Word and element pointing entries
————————

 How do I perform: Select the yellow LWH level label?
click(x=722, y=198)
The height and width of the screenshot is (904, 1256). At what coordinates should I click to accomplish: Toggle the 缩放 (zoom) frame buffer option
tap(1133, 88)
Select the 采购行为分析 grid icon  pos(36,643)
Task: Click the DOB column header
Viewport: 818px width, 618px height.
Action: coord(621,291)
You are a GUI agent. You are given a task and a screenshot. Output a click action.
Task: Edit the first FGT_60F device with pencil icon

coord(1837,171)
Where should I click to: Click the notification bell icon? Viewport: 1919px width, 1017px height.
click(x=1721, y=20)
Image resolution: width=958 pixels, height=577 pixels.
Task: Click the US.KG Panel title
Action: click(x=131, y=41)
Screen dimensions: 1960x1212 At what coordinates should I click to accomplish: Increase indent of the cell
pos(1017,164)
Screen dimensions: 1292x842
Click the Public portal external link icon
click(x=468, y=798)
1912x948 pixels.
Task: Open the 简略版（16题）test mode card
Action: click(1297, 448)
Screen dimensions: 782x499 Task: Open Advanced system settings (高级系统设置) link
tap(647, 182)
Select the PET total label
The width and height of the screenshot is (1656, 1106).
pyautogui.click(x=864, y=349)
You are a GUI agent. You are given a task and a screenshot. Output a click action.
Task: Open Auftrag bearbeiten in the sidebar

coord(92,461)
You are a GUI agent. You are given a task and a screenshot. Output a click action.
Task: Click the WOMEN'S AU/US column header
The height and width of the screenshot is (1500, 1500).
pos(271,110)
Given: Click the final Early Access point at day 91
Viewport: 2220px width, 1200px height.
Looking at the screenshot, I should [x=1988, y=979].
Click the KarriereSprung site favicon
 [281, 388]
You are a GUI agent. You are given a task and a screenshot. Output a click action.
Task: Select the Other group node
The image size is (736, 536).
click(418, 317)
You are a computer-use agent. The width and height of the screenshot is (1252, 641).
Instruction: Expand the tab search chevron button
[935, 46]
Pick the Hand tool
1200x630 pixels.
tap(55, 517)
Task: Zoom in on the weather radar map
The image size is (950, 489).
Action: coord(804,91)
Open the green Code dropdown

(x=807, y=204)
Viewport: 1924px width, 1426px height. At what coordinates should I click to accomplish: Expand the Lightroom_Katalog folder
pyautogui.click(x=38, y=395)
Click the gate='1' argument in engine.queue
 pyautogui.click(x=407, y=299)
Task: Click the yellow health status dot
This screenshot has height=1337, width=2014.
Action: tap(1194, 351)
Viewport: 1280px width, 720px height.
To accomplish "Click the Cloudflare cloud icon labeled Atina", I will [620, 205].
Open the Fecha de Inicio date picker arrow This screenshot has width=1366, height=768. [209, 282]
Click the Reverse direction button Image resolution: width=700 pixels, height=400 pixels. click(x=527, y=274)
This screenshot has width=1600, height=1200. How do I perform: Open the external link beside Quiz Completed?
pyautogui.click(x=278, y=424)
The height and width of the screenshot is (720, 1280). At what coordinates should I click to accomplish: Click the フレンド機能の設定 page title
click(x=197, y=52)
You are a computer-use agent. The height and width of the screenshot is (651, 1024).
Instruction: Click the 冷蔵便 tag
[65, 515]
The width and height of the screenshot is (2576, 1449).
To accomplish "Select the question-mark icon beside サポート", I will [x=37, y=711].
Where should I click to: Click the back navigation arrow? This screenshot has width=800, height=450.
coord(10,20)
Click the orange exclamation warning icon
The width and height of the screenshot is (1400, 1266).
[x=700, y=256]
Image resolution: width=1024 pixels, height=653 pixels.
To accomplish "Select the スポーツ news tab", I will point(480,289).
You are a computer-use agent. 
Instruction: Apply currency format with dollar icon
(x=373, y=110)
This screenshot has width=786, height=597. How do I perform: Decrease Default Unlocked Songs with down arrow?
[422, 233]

————————

**WHAT THIS TASK INVOLVES:** How many lines in the material above contain the string "Viewport"? Reply with the number alone.

**SOLVED EXERCISE:** 5